DOCUMENT TEXT:
However, it is precisely this return to normalcy that they fear the most: “We are concerned about the post-pandemic situation and the economic consequences for the country. If prices rise and there is a crisis, more violence, robbery and other social problems can be unleashed”, she explains. Currently, the country is tightening measures to prevent the spread of the virus, especially in the continental area.
Uncertainty is everywhere, although most missionaries are choosing to stay. “All of our missionaries have decided to continue on the mission field. They are serving together with the national churches and the brothers and sisters who are involved in different projects”, describes Jorge Pérez, director of the International Missions of the UEBE, who explained that the Baptist organization has supported this decision.
The entity carries out its missionary activity in countries such as Equatorial Guinea and Mozambique. There they have evangelization projects, church planting, leadership training, and discipleship, as well as working in schools, integration centers and other social and welfare projects. However, as in the case of Emsimisión, the Baptist organization has canceled all of the missionary trips planned for the coming months.
A TIME OF SABBATICAL AND OPPORTUNITY
This obstacle, however, is an opportunity for a time of reflection in the field of missions. A “sabbatical” time - as defined by Ágape - that allows us to assess what is being done well and what needs to be changed, what new approaches should be taken. Undoubtedly, this situation has forced them to take undesirable measures, such as not being able to open the hostel they manage on the Camino de Santiago, where they serve and witness to thousands of people every year. The Pilgrim's Fountain was scheduled to open on April 7, but they have delayed the opening until May 30.
Something that everyone agrees on is that the Covid-19 is going to leave a different world and that is something that the Church has to understand. "We understand that in this time of crisis, challenge and suffering for this world, the church and its mission must be even more present among those who suffer and are sick, especially in the most needy places and countries", concluded Jorge Pérez. Along the same lines, Javier García, director of Ágape Europa, has shared that the projects to assist people in situations of greater vulnerability will continue, in collaboration with local governments and qualified personnel.

DATA EXTRACT:

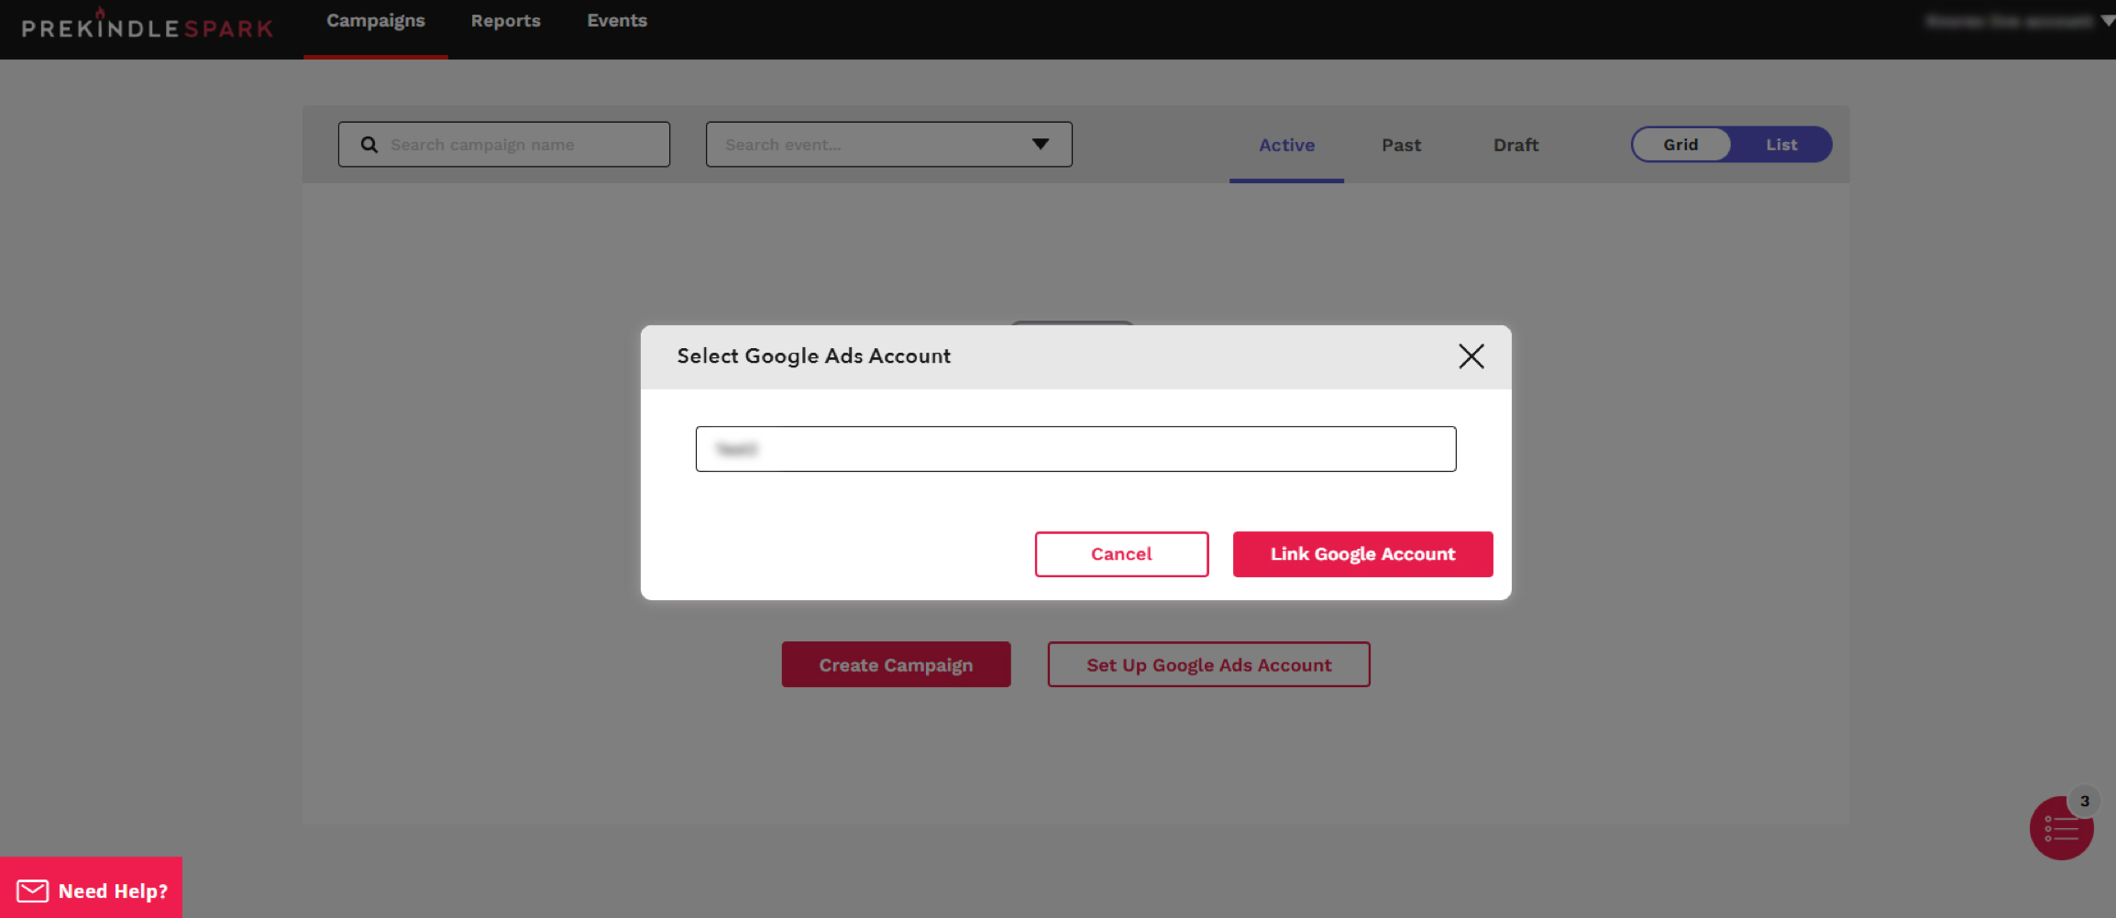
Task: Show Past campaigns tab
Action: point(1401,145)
* * *
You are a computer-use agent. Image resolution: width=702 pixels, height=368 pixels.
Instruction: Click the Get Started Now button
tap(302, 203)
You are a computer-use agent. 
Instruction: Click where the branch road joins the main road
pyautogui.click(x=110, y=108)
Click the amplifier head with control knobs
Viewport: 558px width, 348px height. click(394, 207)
---
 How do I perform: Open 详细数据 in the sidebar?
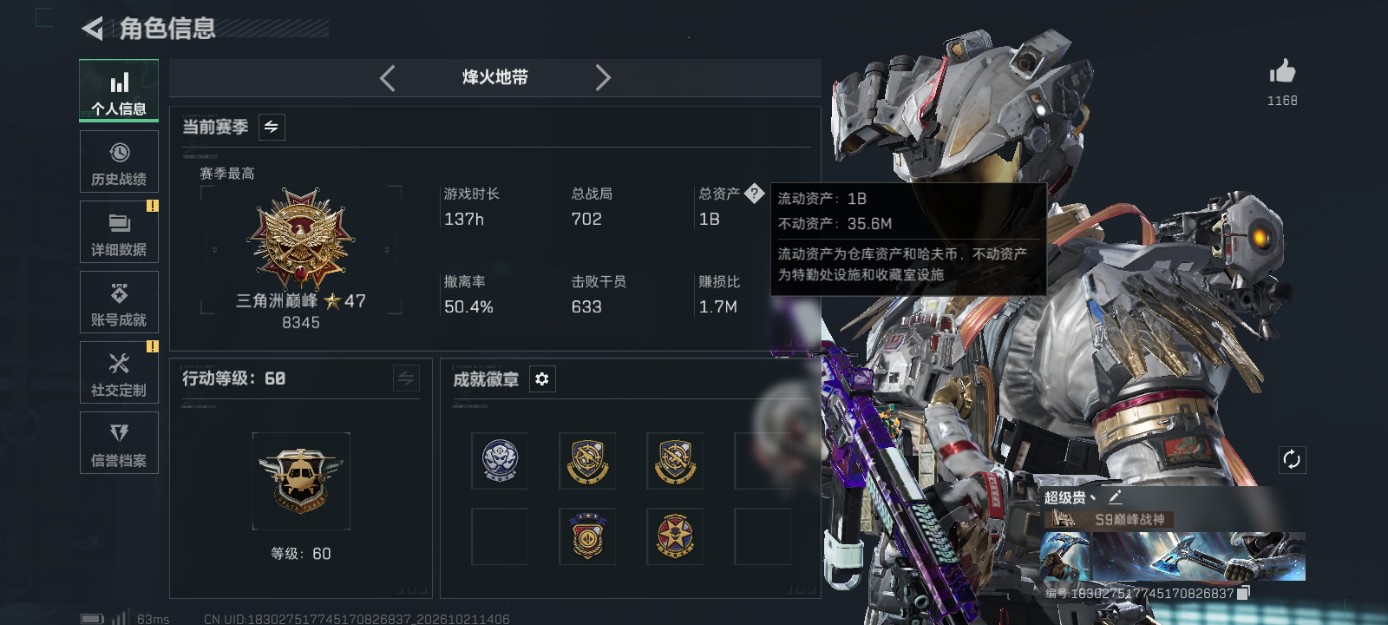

WHAT IS EXPECTED: Continue the article on Christian missionary work during the Covid-19 pandemic, starting after its last sentence.

SOLVED EXERCISE:
US MISSION TRIPS SUSPENDED
The coronavirus crisis, which is now taking hold in the United States with force, has also forced the cancellation of practically all the missionary trips planned for the coming months originating from the US. According to analysts’ data, US churches send 1.6 million people each year on these short-term mission trips, a number that will be significantly reduced this year.
According to Christianity Today, organizations such as Cru or the Southern Baptist Convention, send the most North American missionaries abroad on short-term programs. Both have decided to cancel them all. In addition, they have asked those who are currently serving in programs outside the borders of the United States, to return home as soon as possible.
Missionary organizations believe that this situation will not only have a short-term impact, but fear that it will also have long-term effects. They believe that these short-term trips give a large number of people a heart for the mission field. Without these types of projects, they fear that there will be fewer people willing to consider missions in the long term and that there will be a decrease in the donations that support missions.